Scan the records and identify every line in which the string "agent" occurs, then return those lines.

#### Given entries ####

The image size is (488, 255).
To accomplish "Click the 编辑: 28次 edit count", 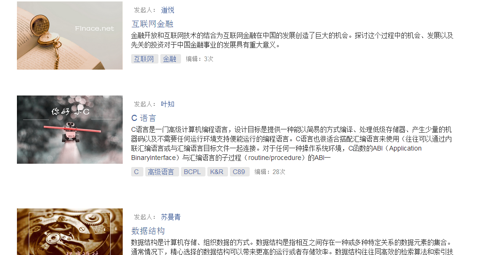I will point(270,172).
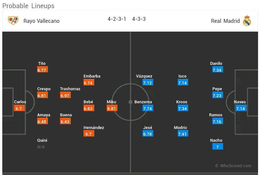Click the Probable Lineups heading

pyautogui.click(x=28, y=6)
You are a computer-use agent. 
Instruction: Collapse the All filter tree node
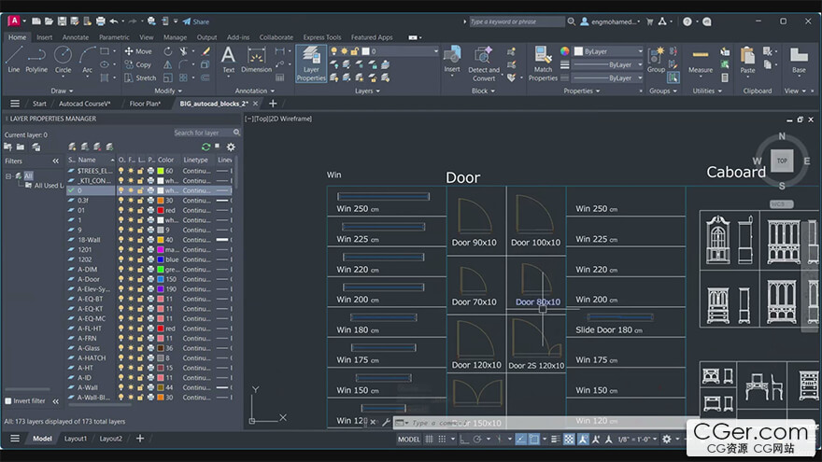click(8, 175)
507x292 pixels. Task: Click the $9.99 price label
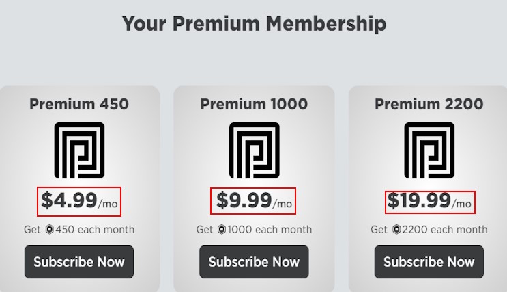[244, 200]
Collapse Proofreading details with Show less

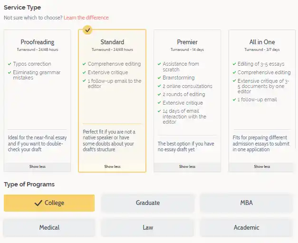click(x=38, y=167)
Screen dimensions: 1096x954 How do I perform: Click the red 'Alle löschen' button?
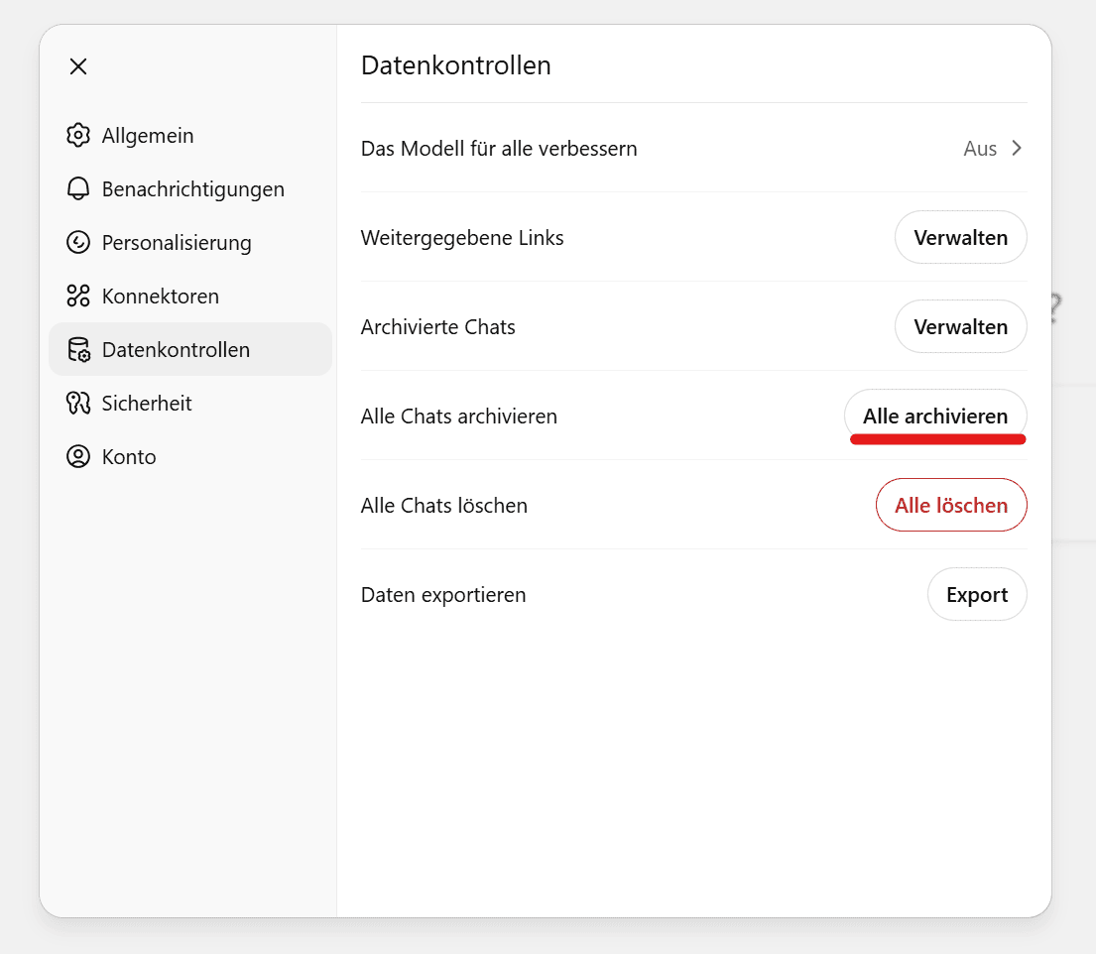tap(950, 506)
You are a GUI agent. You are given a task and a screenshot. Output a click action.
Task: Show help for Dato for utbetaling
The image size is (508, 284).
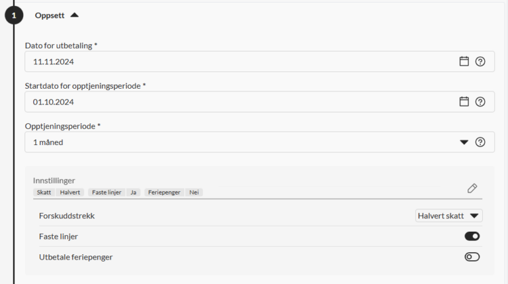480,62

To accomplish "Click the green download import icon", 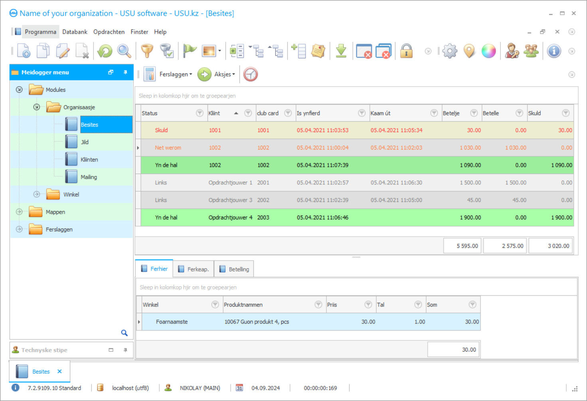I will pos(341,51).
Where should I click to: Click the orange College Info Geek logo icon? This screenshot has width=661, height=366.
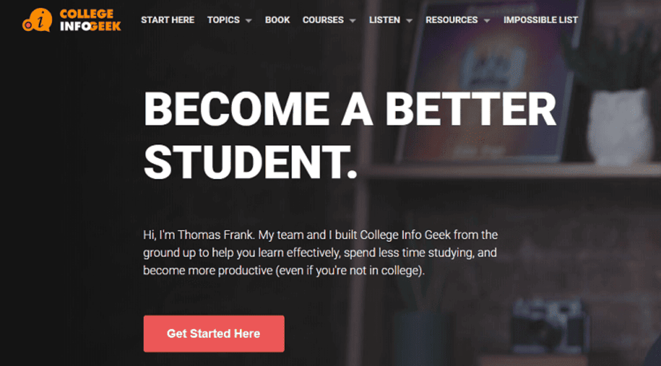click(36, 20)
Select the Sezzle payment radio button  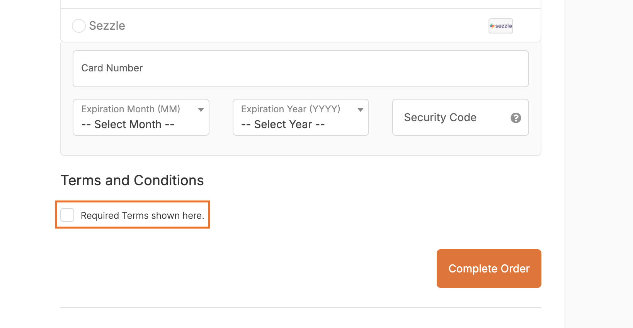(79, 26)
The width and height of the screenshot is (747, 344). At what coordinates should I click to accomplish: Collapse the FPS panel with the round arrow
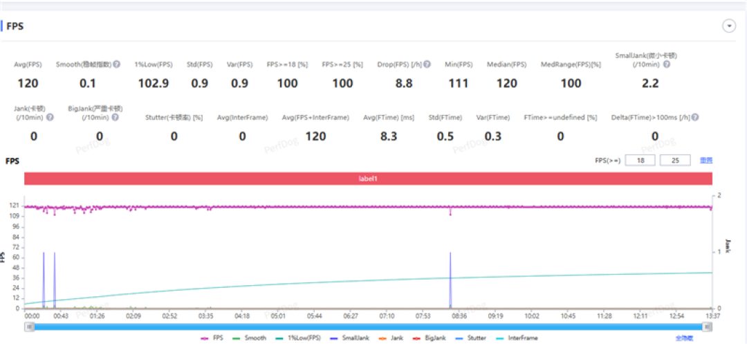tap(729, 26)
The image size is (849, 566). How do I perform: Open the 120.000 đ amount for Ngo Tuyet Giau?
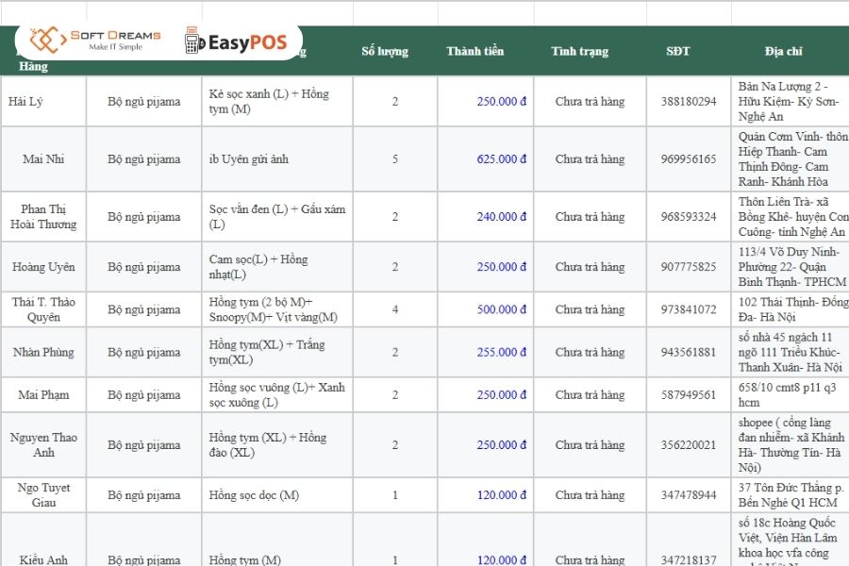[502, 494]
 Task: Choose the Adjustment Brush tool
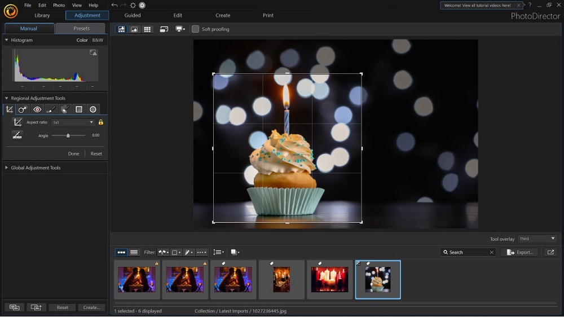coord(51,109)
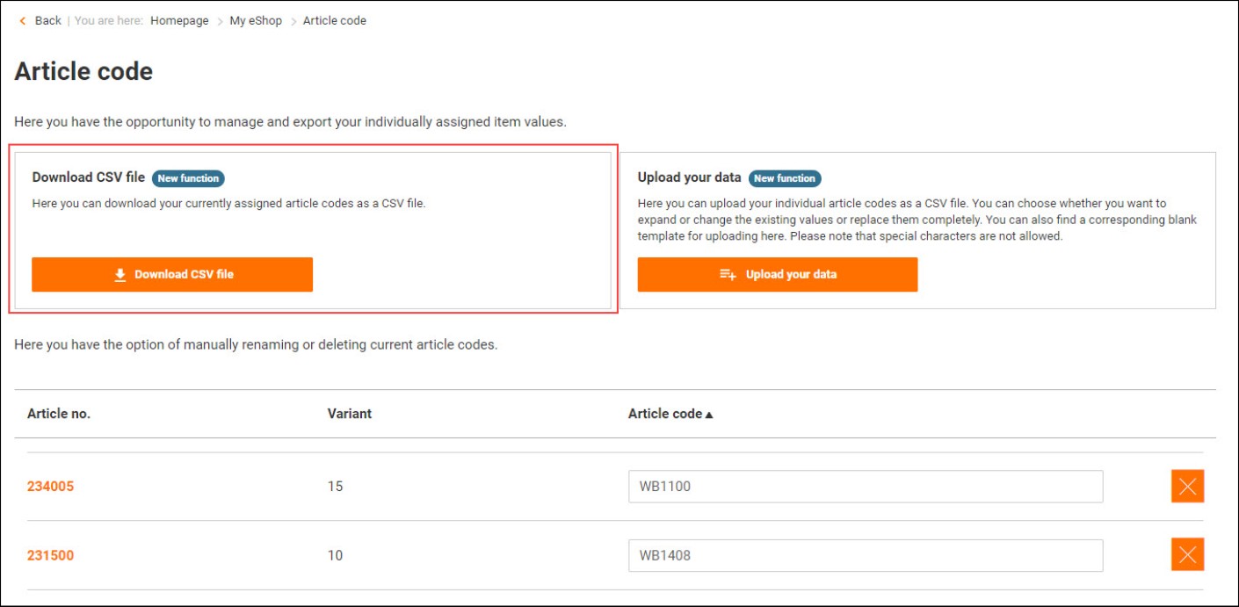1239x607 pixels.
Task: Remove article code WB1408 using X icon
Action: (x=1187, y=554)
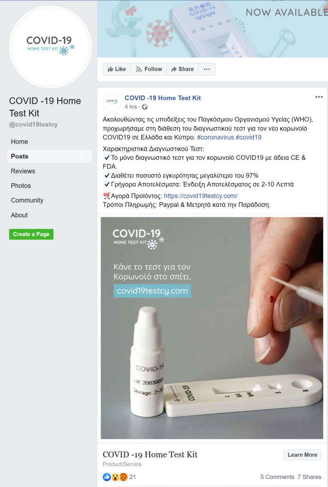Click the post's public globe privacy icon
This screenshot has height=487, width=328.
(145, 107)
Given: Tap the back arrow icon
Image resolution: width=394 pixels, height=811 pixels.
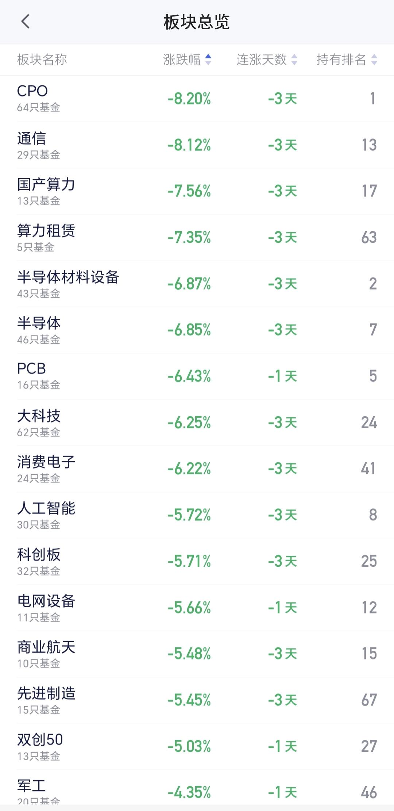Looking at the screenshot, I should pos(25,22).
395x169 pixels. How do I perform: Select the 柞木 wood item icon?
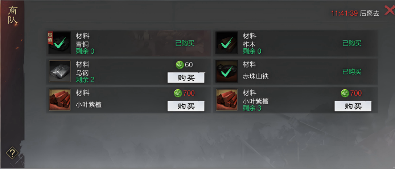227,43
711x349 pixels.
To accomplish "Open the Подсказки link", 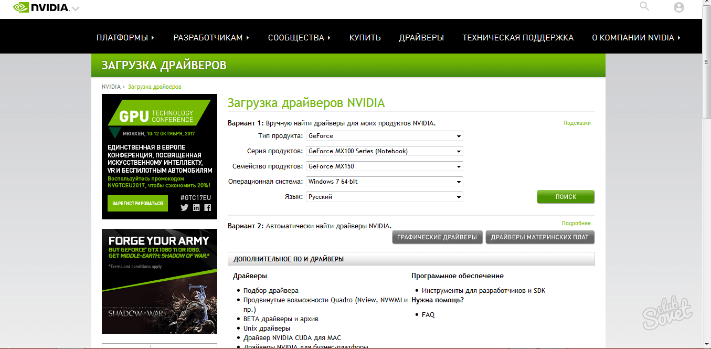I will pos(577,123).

####

- **Solution**:
You are a computer-use agent. 
You are a GUI agent. You are given a task and a screenshot. Output a click action.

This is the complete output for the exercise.